After locating the line that contains "Where should I", give that line and all the rest through the end of the entries again exactly, leaving the pictures out.

TASK INPUTS>
◇ ◇ ◇ ◇ ◇

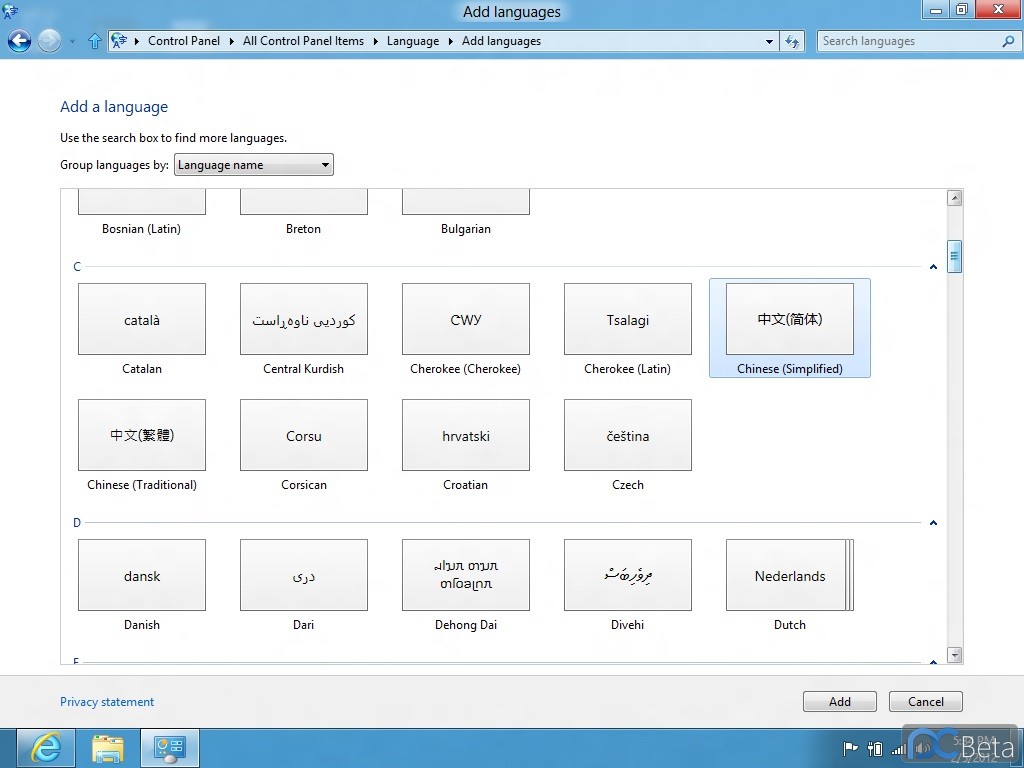Click the Up one level arrow

[95, 41]
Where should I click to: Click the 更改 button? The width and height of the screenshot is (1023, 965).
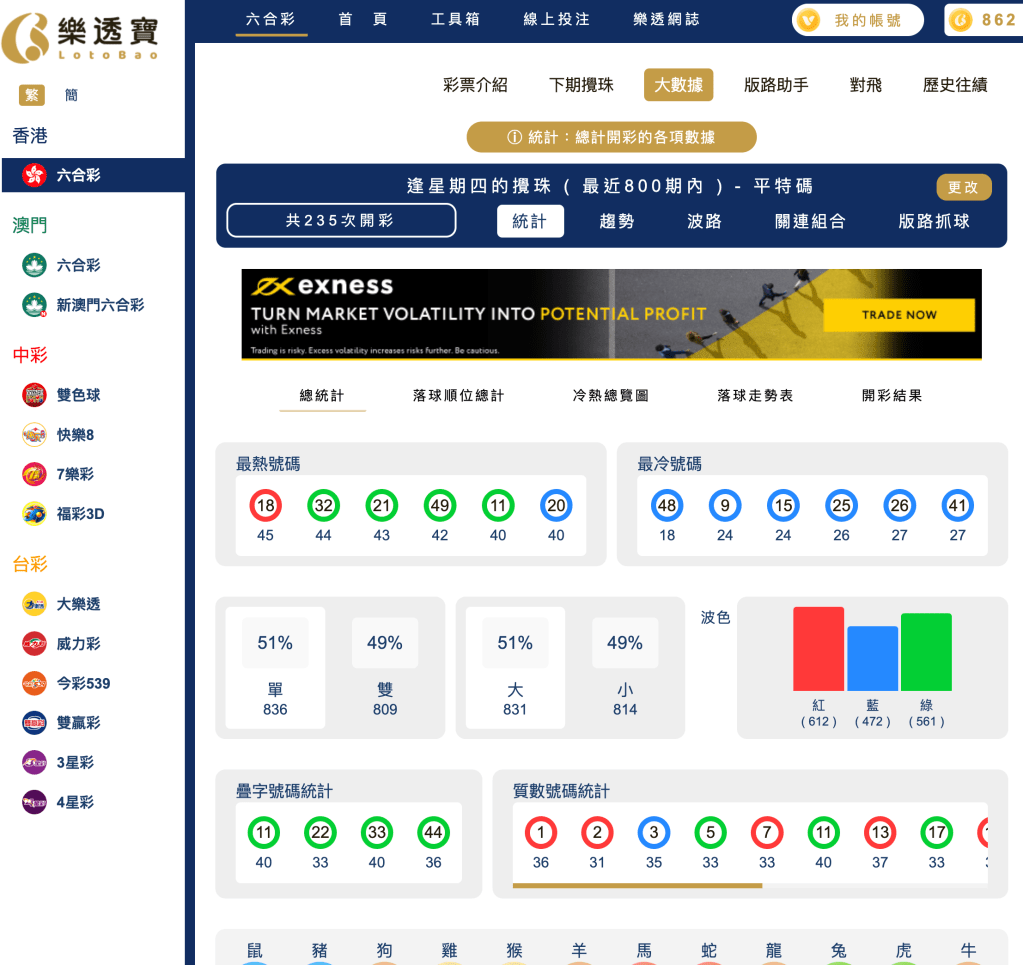963,187
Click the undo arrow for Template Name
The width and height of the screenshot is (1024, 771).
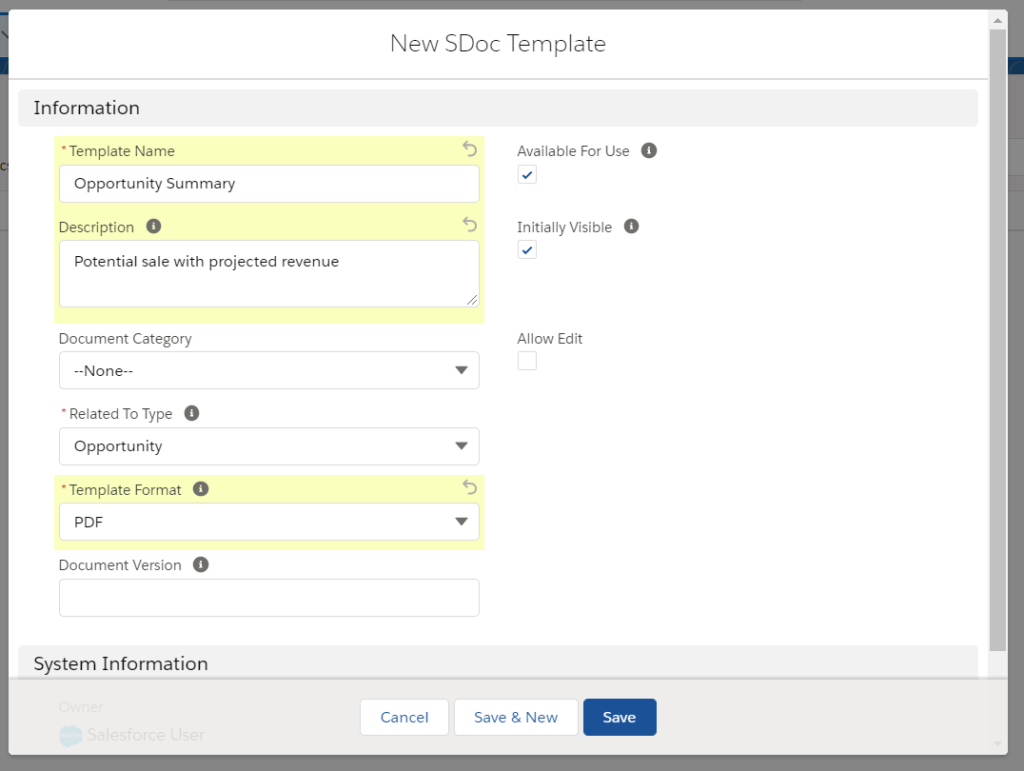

◇ ◇ ◇ ◇ ◇

ANSWER FOR THIS EXERCISE>
Where should I click to: Click the 更改 button? The width and height of the screenshot is (1023, 965).
963,187
Click the undo arrow for Template Name
The width and height of the screenshot is (1024, 771).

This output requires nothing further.